■ Work instructions:
In the records below, find every line with the word "field" and copy it.

*** Data section ***

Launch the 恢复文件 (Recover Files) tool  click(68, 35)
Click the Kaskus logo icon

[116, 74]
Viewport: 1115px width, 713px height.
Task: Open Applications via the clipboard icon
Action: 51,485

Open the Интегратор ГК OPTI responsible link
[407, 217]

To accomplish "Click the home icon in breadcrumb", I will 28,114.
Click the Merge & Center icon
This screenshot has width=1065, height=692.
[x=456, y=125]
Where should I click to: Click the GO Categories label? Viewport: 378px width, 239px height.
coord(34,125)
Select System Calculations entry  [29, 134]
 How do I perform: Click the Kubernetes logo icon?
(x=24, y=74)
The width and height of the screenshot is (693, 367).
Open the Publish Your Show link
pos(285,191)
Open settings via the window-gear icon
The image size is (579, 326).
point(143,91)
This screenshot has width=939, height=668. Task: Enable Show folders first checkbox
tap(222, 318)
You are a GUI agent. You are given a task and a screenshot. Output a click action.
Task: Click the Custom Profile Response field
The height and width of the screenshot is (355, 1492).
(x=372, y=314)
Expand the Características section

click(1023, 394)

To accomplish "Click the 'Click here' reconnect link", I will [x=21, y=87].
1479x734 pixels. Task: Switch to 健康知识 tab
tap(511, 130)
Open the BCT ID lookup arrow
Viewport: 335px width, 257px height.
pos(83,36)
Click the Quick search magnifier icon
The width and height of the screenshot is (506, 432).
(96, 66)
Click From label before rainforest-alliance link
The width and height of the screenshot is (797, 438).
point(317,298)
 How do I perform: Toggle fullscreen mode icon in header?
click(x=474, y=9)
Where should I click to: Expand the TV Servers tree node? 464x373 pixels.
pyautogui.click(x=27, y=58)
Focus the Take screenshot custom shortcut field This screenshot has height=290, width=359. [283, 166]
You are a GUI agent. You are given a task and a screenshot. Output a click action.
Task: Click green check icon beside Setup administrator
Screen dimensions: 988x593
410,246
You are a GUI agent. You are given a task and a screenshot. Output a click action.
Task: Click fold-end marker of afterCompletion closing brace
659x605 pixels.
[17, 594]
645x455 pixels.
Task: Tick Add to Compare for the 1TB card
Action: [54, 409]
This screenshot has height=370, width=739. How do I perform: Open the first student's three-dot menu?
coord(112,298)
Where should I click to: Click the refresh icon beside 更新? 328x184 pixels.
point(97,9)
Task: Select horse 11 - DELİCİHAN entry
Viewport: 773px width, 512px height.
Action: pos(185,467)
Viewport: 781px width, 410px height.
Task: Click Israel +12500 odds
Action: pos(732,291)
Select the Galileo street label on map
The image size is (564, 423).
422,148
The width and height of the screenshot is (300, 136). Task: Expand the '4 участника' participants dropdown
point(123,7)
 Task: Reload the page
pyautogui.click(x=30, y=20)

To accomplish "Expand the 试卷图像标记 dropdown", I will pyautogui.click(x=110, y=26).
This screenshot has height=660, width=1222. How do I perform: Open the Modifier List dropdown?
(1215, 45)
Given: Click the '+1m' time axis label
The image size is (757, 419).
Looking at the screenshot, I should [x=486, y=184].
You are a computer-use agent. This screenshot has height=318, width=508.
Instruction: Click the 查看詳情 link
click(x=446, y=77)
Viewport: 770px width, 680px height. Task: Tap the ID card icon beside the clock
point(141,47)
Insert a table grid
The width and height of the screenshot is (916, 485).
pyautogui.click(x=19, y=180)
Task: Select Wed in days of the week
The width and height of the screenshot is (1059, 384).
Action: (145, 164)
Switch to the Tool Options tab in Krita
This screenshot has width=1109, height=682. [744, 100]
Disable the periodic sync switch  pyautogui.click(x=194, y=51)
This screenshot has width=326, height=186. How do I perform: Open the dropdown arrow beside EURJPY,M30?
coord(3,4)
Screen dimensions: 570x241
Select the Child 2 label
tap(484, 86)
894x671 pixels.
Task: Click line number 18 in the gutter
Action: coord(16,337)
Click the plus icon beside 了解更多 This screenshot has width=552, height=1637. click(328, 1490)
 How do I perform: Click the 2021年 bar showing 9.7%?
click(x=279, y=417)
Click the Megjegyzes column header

***

■ Response to this exercise:
Task: Click the Custom Profile Response field
Focus the Take screenshot custom shortcut field This screenshot has height=290, width=359. [283, 166]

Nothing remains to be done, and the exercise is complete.